Immaginate questa scena: è il 2012, siamo a Sperlonga, una località di mare molto amata del sud pontino. Un militare dell’esercito viene fermato dai Carabinieri. Gli viene chiesto di fare l’alcoltest, ma lui si rifiuta.
Fino a qui, potremmo pensare a un episodio che, pur grave, si risolverà in poco tempo. E invece no. Questa storia si è trascinata per più di dieci anni, ed è finita con una sospensione dal lavoro di nove mesi. Ma andiamo con ordine.
Il rifiuto di sottoporsi all’alcoltest da parte del militare e le conseguenze
Il militare protagonista di questa vicenda, nel 2012, fu coinvolto in un controllo stradale. Non ci sono prove che fosse ubriaco, ma ha rifiutato di fare il test dell’etilometro. Questo rifiuto, da solo, è considerato un comportamento scorretto, sia per la legge che – soprattutto – per il Codice disciplinare militare.

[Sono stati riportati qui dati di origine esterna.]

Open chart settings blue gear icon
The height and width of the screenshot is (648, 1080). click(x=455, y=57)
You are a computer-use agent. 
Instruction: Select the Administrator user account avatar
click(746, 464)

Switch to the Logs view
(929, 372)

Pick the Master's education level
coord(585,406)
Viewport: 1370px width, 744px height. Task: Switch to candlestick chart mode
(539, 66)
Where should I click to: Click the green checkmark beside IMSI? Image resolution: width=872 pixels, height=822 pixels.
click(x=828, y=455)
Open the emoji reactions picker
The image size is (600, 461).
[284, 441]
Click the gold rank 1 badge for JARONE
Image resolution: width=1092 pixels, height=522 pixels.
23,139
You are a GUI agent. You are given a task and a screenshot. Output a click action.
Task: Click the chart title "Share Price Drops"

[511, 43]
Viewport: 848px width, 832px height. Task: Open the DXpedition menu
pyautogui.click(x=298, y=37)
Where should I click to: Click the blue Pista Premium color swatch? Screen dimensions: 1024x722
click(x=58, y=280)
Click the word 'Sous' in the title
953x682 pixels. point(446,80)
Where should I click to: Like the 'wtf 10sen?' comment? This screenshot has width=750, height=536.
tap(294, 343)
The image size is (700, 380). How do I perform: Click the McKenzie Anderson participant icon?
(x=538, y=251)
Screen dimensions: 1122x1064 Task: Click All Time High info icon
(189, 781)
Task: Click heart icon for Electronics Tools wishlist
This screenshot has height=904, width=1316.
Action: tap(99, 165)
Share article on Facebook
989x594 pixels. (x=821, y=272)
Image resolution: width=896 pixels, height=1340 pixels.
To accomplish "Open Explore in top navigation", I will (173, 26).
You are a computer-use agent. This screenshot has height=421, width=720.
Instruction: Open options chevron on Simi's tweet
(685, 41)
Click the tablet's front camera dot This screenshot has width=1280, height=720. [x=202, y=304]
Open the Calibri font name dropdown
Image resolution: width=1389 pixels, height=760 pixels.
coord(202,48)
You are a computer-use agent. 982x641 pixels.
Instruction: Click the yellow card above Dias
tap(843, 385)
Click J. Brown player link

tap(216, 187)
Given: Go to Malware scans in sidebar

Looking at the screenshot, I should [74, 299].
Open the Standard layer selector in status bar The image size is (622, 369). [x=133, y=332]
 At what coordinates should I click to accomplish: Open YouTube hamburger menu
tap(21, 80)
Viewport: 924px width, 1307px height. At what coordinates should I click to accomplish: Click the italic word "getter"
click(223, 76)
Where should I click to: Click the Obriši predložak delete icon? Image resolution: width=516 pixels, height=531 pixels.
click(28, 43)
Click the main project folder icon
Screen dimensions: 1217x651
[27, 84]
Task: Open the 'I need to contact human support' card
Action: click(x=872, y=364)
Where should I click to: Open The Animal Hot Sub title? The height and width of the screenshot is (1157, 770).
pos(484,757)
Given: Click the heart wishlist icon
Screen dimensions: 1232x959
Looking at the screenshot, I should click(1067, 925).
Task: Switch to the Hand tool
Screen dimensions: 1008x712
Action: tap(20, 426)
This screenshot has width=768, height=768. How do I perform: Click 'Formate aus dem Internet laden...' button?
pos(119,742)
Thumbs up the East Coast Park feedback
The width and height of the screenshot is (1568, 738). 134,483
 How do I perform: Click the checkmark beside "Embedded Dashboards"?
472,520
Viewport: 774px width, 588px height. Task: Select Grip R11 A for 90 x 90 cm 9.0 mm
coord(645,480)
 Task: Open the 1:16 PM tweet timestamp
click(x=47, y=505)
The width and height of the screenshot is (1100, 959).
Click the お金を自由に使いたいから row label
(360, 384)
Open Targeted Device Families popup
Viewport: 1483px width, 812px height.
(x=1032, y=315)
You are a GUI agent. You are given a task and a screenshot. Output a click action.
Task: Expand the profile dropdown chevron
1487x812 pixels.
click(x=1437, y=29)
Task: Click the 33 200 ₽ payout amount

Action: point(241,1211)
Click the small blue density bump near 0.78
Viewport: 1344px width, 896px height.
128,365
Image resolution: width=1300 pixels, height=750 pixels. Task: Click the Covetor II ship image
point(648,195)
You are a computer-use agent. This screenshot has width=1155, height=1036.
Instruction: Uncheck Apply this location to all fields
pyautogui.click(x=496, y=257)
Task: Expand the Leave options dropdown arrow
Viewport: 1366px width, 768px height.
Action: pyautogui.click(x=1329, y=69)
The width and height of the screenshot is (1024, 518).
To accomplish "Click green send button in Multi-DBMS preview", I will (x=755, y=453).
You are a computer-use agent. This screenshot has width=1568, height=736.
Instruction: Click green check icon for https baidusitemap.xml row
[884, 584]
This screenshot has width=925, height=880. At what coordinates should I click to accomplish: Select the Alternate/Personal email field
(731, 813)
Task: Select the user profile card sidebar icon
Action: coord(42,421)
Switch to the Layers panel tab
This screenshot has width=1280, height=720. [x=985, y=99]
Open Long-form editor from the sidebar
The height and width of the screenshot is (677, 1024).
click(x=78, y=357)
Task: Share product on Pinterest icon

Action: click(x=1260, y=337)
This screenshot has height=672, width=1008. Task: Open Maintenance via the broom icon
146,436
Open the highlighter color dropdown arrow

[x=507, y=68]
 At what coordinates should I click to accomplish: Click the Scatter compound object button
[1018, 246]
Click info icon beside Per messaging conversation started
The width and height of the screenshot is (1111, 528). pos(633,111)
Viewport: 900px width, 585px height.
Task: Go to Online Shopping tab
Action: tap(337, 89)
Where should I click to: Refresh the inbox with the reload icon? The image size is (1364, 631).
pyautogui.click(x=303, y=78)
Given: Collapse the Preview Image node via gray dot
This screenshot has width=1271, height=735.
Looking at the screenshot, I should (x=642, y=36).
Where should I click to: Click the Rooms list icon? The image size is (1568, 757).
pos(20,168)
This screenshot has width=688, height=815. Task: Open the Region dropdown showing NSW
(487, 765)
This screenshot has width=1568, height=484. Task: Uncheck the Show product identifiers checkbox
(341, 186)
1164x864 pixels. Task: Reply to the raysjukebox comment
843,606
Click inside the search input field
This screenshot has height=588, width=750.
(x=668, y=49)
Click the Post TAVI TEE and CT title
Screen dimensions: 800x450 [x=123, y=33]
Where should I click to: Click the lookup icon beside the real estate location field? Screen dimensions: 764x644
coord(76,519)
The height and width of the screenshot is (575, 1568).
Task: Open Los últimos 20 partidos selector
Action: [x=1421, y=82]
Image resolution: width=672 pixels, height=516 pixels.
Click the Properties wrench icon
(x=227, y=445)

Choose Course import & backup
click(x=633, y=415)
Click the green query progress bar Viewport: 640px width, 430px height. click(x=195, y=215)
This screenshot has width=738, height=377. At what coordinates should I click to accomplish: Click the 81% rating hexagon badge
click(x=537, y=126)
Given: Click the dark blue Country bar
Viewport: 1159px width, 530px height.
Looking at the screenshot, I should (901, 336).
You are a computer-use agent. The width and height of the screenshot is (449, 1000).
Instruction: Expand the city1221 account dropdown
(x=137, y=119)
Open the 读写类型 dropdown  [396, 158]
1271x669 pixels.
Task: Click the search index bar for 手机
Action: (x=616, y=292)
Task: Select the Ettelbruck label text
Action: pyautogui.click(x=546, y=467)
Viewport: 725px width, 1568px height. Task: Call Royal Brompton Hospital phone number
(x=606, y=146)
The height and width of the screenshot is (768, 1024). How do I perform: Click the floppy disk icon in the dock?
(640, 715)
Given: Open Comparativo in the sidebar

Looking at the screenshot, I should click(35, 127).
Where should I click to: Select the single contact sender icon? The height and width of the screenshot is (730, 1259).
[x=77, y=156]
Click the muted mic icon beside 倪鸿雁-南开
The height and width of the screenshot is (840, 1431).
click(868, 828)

Infatti, anche se il processo penale è stato chiuso nel 2019 (e pure per prescrizione, quindi senza condanna), per l’esercito la questione era tutt’altro che finita. Nel 2021, il Ministero della Difesa ha deciso di punirlo con 9 mesi di sospensione dal servizio, tagliandogli anche parte dell’anzianità di grado.
Ma non era “finita” con la prescrizione?
Questa è proprio la parte interessante: no, non era finita. Nelle Forze Armate, la disciplina interna segue regole sue. Anche se il reato non viene punito penalmente, un comportamento scorretto – come non collaborare con le forze dell’ordine – può comunque costare caro. Perché chi indossa una divisa ha responsabilità in più rispetto agli altri cittadini.
E non è solo una questione di legge. È anche una questione d’immagine, di esempio, di fiducia. Il militare, secondo i giudici, ha violato il giuramento fatto quando ha scelto di servire lo Stato. E questo pesa, eccome.
Non è mai troppo tardi (per punirlo)
Un altro punto curioso della vicenda è che il militare ha provato a difendersi dicendo: “Mi hanno punito troppo tardi, i termini erano scaduti”.
Ma anche qui il TAR (Tribunale Amministrativo Regionale) è stato chiaro: i tempi sono stati rispettati, perché il Ministero ha avviato il procedimento disciplinare entro i limiti previsti per il personale militare, non quelli per i dipendenti civili.
E così, niente scappatoie. Il TAR ha fatto notare che non era la prima volta. Lo stesso militare aveva già ricevuto altre sanzioni, alcune proprio per situazioni legate all’abuso di alcol. Insomma, non era un caso isolato, ma l’ennesimo episodio di una condotta giudicata inadeguata.
Il ricorso del militare è stato respinto. Per i giudici, la punizione è giusta, proporzionata e motivata.
Non importa se la giustizia penale ha archiviato il caso: le Forze Armate hanno il dovere di tutelare la propria reputazione e chi sbaglia – anche “solo” rifiutandosi di fare un test – deve pagarne le conseguenze.
Insomma, quando si indossa una divisa, ogni gesto conta. Anche un semplice “no” detto a un Carabiniere può avere effetti che durano anni. E la disciplina militare non dimentica facilmente, soprattutto se ci sono precedenti.